To be done
**1)** List every actor given in the "Starring" line of the page on the film The Money Maker.
**2)** Carry on the article about the film The Money Maker from the point where it stops, keeping its encyclopedic register.
** BEGIN Document section **
- French: L'Affaire Bojarski
- Directed by: Jean-Paul Salomé
- Written by: Jean-Paul Salomé; Bastien Daret;
- Produced by: Bertrand Faivre; Florence Gastaud;
- Starring: Reda Kateb; Sara Giraudeau; Bastien Bouillon; Pierre Lottin;
- Music by: Mathieu Lamboley
- Production companies: Le Bureau; Les Compagnons du cinéma;
- Distributed by: Le Pacte (France)
- Release dates: 21 September 2025 (Montélimar); 14 January 2026 (France);
- Running time: 128 minutes
- Country: France
- Language: French
- Budget: €9.6 million

= The Money Maker =

2025 French film by Jean-Paul Salomé

The Money Maker (L'Affaire Bojarski, lit. 'the Bojarski affair') is a 2025 French drama film directed by Jean-Paul Salomé from a screenplay he co-wrote with Bastien Daret. Inspired by the true story of Jan Bojarski, a Polish refugee who became one of postwar France's most accomplished counterfeiters, the film stars Reda Kateb as Bojarski and Bastien Bouillon as the police commissioner who spends over a decade trying to catch him, alongside Sara Giraudeau and Pierre Lottin.
** END Document section **
** BEGIN Supplied material **
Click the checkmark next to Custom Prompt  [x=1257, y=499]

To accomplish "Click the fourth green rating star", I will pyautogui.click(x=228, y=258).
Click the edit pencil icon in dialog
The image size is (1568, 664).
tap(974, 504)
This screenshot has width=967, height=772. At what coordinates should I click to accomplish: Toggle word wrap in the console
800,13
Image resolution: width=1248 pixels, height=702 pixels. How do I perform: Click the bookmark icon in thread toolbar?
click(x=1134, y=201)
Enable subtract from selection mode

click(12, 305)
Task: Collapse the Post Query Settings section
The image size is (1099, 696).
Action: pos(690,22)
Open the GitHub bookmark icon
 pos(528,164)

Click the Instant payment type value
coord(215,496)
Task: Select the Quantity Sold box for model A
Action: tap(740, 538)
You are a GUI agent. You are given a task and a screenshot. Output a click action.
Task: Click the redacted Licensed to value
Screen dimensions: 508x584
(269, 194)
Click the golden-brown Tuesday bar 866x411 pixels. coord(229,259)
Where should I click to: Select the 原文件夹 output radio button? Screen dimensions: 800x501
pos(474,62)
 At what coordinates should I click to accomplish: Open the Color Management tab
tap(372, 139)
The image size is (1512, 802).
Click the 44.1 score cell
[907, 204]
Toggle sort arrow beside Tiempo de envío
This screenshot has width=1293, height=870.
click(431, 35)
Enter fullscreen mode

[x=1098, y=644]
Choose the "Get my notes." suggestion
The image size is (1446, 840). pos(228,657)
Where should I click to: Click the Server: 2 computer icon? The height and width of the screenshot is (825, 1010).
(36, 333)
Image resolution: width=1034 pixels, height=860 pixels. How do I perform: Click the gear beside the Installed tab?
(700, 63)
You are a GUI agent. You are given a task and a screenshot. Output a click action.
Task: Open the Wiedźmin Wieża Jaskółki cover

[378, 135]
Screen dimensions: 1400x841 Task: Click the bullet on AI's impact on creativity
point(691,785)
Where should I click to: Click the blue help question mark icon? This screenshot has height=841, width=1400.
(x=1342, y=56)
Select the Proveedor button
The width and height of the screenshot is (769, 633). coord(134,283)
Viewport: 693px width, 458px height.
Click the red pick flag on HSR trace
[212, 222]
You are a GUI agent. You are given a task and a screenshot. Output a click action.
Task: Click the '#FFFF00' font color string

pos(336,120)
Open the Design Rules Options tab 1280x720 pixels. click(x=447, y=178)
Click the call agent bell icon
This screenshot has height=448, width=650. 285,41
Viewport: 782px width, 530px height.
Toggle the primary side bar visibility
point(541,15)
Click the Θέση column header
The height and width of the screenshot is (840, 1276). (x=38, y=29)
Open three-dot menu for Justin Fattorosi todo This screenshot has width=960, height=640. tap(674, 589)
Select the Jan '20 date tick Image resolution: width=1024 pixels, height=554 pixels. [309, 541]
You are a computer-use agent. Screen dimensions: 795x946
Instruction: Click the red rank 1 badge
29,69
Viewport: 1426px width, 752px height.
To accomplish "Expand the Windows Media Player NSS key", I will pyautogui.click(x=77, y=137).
** END Supplied material **
Task results
**1)** Reda Kateb, Sara Giraudeau, Bastien Bouillon, Pierre Lottin

**2)**
The film premiered at the De l'écrit à l'écran festival in Montélimar on 21 September 2025 and went on general release in France, distributed by Le Pacte, on 14 January 2026. It was sold internationally under the English-language title The Money Maker.

== Plot ==
In the years after the Second World War, Jan Bojarski, a Polish engineer who fled to France, struggles to rebuild his life. Lacking official papers, he is unable to patent any of his inventions and is reduced to poorly paid odd jobs despite his obvious talent, a humiliation that leaves him consumed by a sense of injustice. When a gangster who has noticed his near-obsessive precision offers him a way to put his skills to use, Bojarski reluctantly agrees to counterfeit banknotes.

Working alone in a workshop hidden beneath his garden shed, Bojarski builds his own printing presses, manufactures his own watermarked paper, mixes his own inks and engraves his own plates, turning out forgeries so precise that the Bank of France cannot always tell them from genuine notes. As his technique improves and the scale of his fraud grows, he becomes the bank's most-wanted target and is nicknamed the "Cézanne of counterfeit money".

Away from his workshop, Bojarski leads an outwardly ordinary life in the Paris suburbs with his wife, Suzanne, and their children, who believe he works as a travelling salesman. The film traces his growing isolation, torn between devotion to his family and the secret that separates him from them, as Suzanne slowly begins to suspect the truth.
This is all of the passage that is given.